*** Opening SOURCE INFORMATION ***

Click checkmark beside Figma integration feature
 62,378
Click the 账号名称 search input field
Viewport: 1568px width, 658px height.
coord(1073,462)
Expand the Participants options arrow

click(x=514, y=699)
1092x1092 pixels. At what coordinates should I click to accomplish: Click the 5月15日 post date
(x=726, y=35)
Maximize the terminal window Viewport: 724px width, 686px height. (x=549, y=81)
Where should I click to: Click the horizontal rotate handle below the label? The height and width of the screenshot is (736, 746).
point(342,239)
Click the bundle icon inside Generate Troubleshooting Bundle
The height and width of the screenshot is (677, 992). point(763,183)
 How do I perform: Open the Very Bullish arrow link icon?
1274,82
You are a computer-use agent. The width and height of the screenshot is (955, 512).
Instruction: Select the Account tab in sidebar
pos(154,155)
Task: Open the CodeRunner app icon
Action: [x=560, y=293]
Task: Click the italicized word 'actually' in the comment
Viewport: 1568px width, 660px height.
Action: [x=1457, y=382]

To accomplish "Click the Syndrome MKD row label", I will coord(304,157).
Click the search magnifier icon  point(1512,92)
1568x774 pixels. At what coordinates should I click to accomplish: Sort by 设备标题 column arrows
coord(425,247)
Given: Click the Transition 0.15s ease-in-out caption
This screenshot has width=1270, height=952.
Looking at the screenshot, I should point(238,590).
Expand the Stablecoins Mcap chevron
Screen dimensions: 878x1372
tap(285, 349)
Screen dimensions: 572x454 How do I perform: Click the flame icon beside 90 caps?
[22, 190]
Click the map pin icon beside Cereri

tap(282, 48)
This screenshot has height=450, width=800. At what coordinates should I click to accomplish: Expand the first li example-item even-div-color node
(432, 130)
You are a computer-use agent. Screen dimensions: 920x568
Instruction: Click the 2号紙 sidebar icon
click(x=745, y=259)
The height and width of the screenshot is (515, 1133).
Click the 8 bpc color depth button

*** Closing SOURCE INFORMATION ***

TASK BRIEF >> Above this instruction are the records; retype exactly the lines from the one containing "1092x1092 pixels. At" up to and including the one containing "You are a computer-use agent. The".

WRITTEN RESPONSE >>
1092x1092 pixels. At what coordinates should I click to accomplish: Click the 5月15日 post date
(x=726, y=35)
Maximize the terminal window Viewport: 724px width, 686px height. (x=549, y=81)
Where should I click to: Click the horizontal rotate handle below the label? The height and width of the screenshot is (736, 746).
point(342,239)
Click the bundle icon inside Generate Troubleshooting Bundle
The height and width of the screenshot is (677, 992). point(763,183)
 How do I perform: Open the Very Bullish arrow link icon?
1274,82
You are a computer-use agent. The width and height of the screenshot is (955, 512).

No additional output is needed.